Beading Down Memory
Lane: The Garden Gate Bag
For the first seven or eight years in my beading life, in the decade of the 1990s, I taught
myself from the pages of books and magazines. As Bead
and Button began to carry ads I entered a new and exciting phase in my
beading life - finding bead shops, bead shows and bead classes. One of these in
my area was Forestheart Studio down in Thurmont MD, where Mary Klotz presided
over a triple delight of beads, fibers and glass.
It was
there I took my first beading class with Delinda Amura, making her "Beyond
the Gate" bag. As soon as I saw the photo advertising the class I had to have it (a
reaction that was to recur with a generally exciting but also financially
debilitating frequency).
It was
interesting to take a class where everyone was teaching and learning about
beading. Also bead gossip - some of the students were from the livelier, more
active Washington DC beading scene. And Delinda was great fun: patient, with a
great laugh, and her work! She was at the time doing passementerie that simply
stunned me. Today one can find amazing, intricate work at the press of the
"Go" search button but back then such eye candy was scarce.
Her
pattern, which I still have, was mostly text, something I suspect would not
work so well today, though I go back and forth on the text/images balance in
creating bead patterns.
She
recommended we bead with silk thread and, for a number of years after, that was
my thread of choice.
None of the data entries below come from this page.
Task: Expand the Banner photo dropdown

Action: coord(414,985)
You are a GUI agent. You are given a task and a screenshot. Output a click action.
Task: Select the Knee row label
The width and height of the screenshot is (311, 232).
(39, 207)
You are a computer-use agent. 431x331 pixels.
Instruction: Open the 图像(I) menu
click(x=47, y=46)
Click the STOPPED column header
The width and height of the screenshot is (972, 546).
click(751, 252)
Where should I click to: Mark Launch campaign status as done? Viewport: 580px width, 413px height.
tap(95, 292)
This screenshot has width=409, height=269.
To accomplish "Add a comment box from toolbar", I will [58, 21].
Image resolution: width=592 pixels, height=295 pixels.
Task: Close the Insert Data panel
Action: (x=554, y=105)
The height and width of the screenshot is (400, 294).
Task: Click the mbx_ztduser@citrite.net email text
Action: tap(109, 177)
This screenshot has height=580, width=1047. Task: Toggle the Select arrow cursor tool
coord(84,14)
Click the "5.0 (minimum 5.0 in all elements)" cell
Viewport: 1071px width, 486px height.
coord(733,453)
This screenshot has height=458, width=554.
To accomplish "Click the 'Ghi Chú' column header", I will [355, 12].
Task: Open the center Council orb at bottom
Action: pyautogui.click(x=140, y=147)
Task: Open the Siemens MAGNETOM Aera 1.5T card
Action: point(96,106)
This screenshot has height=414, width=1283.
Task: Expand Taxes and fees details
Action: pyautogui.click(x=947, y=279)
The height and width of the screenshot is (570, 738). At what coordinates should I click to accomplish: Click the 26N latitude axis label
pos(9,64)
However, the piece fell apart after a while because of it,
which gave me the opportunity to make it again
(which should surprise none of us in the beading world) and fix the mistakes.
So here it
is with the clever fence posts and twining blooms.
I feel
fortunate that Delinda's was the first beading class I ever took.
A beautiful bag Kay! It is interesting to learn how you got started beading!